Freilich werde auch in Österreich verschärft kontrolliert (der bisher letzte Dopingfall bei der Österreich-Rundfahrt, der Slowake Robert Nagy, rührt aus dem Jahr 2005, Anm.). Dreimal so viel Geld wie in den Jahren davor sei 2008 in den Anti-Doping-Kampf investiert, zusätzlich zehn Personen für ergänzende Kontrollen engagiert worden. "Jetzt brauchen wir das Geld erst recht, um die Rundfahrt auf gesunde Beine stellen zu können", plädiert Riha.
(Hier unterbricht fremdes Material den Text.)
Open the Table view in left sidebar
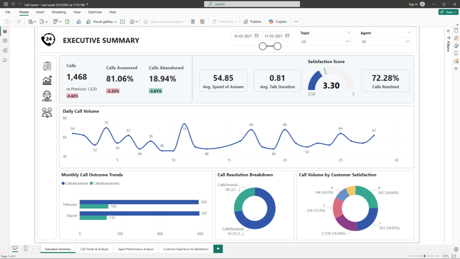 pyautogui.click(x=5, y=40)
Das Ultimatum: "Bis Ende dieses Jahres habe ich vom Österreichischen Radsportverband (der als Veranstalter fungiert, Anm.) Zeit bekommen, die 61. Auflage zu sichern, dafür mit aller Kraft zu kämpfen. Finanzieren muss sich die Rundfahrt aber selbst, nicht mit Verbandsmittel." Gelingt das nicht, "ist die Österreich-Rundfahrt gestorben".